Give all the records again, with no alterations.

[Start of Attachment]

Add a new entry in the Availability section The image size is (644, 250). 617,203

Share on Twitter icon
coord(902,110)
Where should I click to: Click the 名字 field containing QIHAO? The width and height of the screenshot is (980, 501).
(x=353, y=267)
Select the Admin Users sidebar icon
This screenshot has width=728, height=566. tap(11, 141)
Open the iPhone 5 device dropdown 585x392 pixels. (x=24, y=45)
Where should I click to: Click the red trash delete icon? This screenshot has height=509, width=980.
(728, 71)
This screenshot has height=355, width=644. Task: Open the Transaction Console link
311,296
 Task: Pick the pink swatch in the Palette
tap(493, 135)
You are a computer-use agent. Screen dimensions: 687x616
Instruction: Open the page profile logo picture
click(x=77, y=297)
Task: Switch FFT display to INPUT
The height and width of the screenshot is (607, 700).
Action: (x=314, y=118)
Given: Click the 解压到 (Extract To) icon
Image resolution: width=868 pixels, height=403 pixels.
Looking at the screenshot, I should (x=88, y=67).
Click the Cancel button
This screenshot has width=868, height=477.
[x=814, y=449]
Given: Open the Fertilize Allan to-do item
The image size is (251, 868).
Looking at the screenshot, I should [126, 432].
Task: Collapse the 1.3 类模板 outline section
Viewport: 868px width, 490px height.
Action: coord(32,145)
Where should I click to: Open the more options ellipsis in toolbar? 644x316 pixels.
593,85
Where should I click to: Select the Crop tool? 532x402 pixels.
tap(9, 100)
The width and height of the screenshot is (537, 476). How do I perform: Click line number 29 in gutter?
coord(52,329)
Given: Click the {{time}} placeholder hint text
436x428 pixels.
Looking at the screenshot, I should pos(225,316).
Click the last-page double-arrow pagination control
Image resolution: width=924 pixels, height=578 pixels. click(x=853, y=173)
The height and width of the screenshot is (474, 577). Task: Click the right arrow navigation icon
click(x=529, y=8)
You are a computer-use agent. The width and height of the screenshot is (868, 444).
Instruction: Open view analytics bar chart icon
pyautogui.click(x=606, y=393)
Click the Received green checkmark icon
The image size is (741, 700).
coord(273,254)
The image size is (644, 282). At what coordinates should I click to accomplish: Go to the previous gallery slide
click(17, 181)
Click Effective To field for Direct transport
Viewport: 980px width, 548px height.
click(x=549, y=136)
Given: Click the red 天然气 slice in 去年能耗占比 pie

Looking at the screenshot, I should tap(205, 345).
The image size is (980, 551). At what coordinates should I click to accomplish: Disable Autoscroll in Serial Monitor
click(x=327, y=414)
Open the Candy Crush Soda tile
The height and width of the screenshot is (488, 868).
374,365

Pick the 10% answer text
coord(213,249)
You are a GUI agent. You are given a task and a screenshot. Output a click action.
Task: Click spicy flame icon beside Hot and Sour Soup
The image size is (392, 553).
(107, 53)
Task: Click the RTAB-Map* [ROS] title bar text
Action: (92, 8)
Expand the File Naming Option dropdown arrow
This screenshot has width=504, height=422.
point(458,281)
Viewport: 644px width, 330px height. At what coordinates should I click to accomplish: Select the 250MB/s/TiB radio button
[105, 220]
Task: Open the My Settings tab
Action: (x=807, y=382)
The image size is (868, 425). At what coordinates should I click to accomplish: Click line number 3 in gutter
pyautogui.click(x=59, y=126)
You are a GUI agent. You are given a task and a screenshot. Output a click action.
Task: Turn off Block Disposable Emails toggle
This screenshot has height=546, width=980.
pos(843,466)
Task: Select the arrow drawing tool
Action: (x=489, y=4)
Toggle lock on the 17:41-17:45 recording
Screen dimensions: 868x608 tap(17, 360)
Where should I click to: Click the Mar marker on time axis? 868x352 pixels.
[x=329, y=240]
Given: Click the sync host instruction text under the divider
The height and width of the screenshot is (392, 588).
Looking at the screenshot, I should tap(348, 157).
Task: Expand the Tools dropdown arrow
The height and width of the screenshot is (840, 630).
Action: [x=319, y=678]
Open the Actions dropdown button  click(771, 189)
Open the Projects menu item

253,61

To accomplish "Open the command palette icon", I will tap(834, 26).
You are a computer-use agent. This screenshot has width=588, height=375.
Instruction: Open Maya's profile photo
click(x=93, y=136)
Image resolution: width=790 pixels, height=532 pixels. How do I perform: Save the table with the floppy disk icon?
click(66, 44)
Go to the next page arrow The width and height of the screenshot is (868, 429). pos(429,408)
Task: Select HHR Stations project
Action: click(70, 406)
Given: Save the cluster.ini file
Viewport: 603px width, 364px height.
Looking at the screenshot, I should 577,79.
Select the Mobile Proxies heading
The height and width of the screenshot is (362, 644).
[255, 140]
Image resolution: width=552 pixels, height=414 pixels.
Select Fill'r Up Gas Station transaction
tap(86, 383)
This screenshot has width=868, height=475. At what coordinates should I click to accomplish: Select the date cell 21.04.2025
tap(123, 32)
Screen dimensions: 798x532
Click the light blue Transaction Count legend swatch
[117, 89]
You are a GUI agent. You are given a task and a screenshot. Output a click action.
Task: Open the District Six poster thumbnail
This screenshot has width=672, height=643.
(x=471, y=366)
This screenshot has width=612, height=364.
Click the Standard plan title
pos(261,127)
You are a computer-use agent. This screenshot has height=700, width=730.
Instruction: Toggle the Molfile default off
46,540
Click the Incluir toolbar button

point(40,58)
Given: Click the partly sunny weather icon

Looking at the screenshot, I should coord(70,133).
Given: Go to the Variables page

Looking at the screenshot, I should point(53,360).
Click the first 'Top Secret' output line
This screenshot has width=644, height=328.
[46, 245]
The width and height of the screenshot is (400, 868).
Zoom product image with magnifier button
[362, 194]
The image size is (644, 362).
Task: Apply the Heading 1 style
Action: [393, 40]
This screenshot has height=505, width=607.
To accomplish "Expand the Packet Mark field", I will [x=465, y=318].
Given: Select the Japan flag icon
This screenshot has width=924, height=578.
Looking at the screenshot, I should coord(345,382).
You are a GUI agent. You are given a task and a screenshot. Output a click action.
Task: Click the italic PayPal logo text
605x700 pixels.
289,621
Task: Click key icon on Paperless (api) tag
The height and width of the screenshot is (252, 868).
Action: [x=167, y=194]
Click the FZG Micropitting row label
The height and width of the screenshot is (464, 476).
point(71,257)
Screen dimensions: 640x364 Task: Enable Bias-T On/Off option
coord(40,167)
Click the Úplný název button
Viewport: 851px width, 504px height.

[End of Attachment]

Written response:
Add a new entry in the Availability section The image size is (644, 250). 617,203

Share on Twitter icon
coord(902,110)
Where should I click to: Click the 名字 field containing QIHAO? The width and height of the screenshot is (980, 501).
(x=353, y=267)
Select the Admin Users sidebar icon
This screenshot has width=728, height=566. tap(11, 141)
Open the iPhone 5 device dropdown 585x392 pixels. (x=24, y=45)
Where should I click to: Click the red trash delete icon? This screenshot has height=509, width=980.
(728, 71)
This screenshot has height=355, width=644. Task: Open the Transaction Console link
311,296
 Task: Pick the pink swatch in the Palette
tap(493, 135)
You are a computer-use agent. Screen dimensions: 687x616
Instruction: Open the page profile logo picture
click(x=77, y=297)
Task: Switch FFT display to INPUT
The height and width of the screenshot is (607, 700).
Action: (x=314, y=118)
Given: Click the 解压到 (Extract To) icon
Image resolution: width=868 pixels, height=403 pixels.
Looking at the screenshot, I should (x=88, y=67).
Click the Cancel button
This screenshot has width=868, height=477.
[x=814, y=449]
Given: Open the Fertilize Allan to-do item
The image size is (251, 868).
Looking at the screenshot, I should [126, 432].
Task: Collapse the 1.3 类模板 outline section
Viewport: 868px width, 490px height.
Action: coord(32,145)
Where should I click to: Open the more options ellipsis in toolbar? 644x316 pixels.
593,85
Where should I click to: Select the Crop tool? 532x402 pixels.
tap(9, 100)
The width and height of the screenshot is (537, 476). How do I perform: Click line number 29 in gutter?
coord(52,329)
Given: Click the {{time}} placeholder hint text
436x428 pixels.
Looking at the screenshot, I should pos(225,316).
Click the last-page double-arrow pagination control
Image resolution: width=924 pixels, height=578 pixels. click(x=853, y=173)
The height and width of the screenshot is (474, 577). Task: Click the right arrow navigation icon
click(x=529, y=8)
You are a computer-use agent. The width and height of the screenshot is (868, 444).
Instruction: Open view analytics bar chart icon
pyautogui.click(x=606, y=393)
Click the Received green checkmark icon
The image size is (741, 700).
coord(273,254)
The image size is (644, 282). At what coordinates should I click to accomplish: Go to the previous gallery slide
click(17, 181)
Click Effective To field for Direct transport
Viewport: 980px width, 548px height.
click(x=549, y=136)
Given: Click the red 天然气 slice in 去年能耗占比 pie

Looking at the screenshot, I should tap(205, 345).
The image size is (980, 551). At what coordinates should I click to accomplish: Disable Autoscroll in Serial Monitor
click(x=327, y=414)
Open the Candy Crush Soda tile
The height and width of the screenshot is (488, 868).
374,365

Pick the 10% answer text
coord(213,249)
You are a GUI agent. You are given a task and a screenshot. Output a click action.
Task: Click spicy flame icon beside Hot and Sour Soup
The image size is (392, 553).
(107, 53)
Task: Click the RTAB-Map* [ROS] title bar text
Action: (92, 8)
Expand the File Naming Option dropdown arrow
This screenshot has width=504, height=422.
point(458,281)
Viewport: 644px width, 330px height. At what coordinates should I click to accomplish: Select the 250MB/s/TiB radio button
[105, 220]
Task: Open the My Settings tab
Action: (x=807, y=382)
The image size is (868, 425). At what coordinates should I click to accomplish: Click line number 3 in gutter
pyautogui.click(x=59, y=126)
You are a GUI agent. You are given a task and a screenshot. Output a click action.
Task: Turn off Block Disposable Emails toggle
This screenshot has height=546, width=980.
pos(843,466)
Task: Select the arrow drawing tool
Action: (x=489, y=4)
Toggle lock on the 17:41-17:45 recording
Screen dimensions: 868x608 tap(17, 360)
Where should I click to: Click the Mar marker on time axis? 868x352 pixels.
[x=329, y=240]
Given: Click the sync host instruction text under the divider
The height and width of the screenshot is (392, 588).
Looking at the screenshot, I should tap(348, 157).
Task: Expand the Tools dropdown arrow
The height and width of the screenshot is (840, 630).
Action: [x=319, y=678]
Open the Actions dropdown button  click(771, 189)
Open the Projects menu item

253,61

To accomplish "Open the command palette icon", I will tap(834, 26).
You are a computer-use agent. This screenshot has width=588, height=375.
Instruction: Open Maya's profile photo
click(x=93, y=136)
Image resolution: width=790 pixels, height=532 pixels. How do I perform: Save the table with the floppy disk icon?
click(66, 44)
Go to the next page arrow The width and height of the screenshot is (868, 429). pos(429,408)
Task: Select HHR Stations project
Action: click(70, 406)
Given: Save the cluster.ini file
Viewport: 603px width, 364px height.
Looking at the screenshot, I should 577,79.
Select the Mobile Proxies heading
The height and width of the screenshot is (362, 644).
[255, 140]
Image resolution: width=552 pixels, height=414 pixels.
Select Fill'r Up Gas Station transaction
tap(86, 383)
This screenshot has width=868, height=475. At what coordinates should I click to accomplish: Select the date cell 21.04.2025
tap(123, 32)
Screen dimensions: 798x532
Click the light blue Transaction Count legend swatch
[117, 89]
You are a GUI agent. You are given a task and a screenshot. Output a click action.
Task: Open the District Six poster thumbnail
This screenshot has width=672, height=643.
(x=471, y=366)
This screenshot has width=612, height=364.
Click the Standard plan title
pos(261,127)
You are a computer-use agent. This screenshot has height=700, width=730.
Instruction: Toggle the Molfile default off
46,540
Click the Incluir toolbar button

point(40,58)
Given: Click the partly sunny weather icon

Looking at the screenshot, I should coord(70,133).
Given: Go to the Variables page

Looking at the screenshot, I should point(53,360).
Click the first 'Top Secret' output line
This screenshot has width=644, height=328.
[46, 245]
The width and height of the screenshot is (400, 868).
Zoom product image with magnifier button
[362, 194]
The image size is (644, 362).
Task: Apply the Heading 1 style
Action: [393, 40]
This screenshot has height=505, width=607.
To accomplish "Expand the Packet Mark field", I will [x=465, y=318].
Given: Select the Japan flag icon
This screenshot has width=924, height=578.
Looking at the screenshot, I should coord(345,382).
You are a GUI agent. You are given a task and a screenshot. Output a click action.
Task: Click the italic PayPal logo text
605x700 pixels.
289,621
Task: Click key icon on Paperless (api) tag
The height and width of the screenshot is (252, 868).
Action: [x=167, y=194]
Click the FZG Micropitting row label
The height and width of the screenshot is (464, 476).
point(71,257)
Screen dimensions: 640x364 Task: Enable Bias-T On/Off option
coord(40,167)
Click the Úplný název button
Viewport: 851px width, 504px height.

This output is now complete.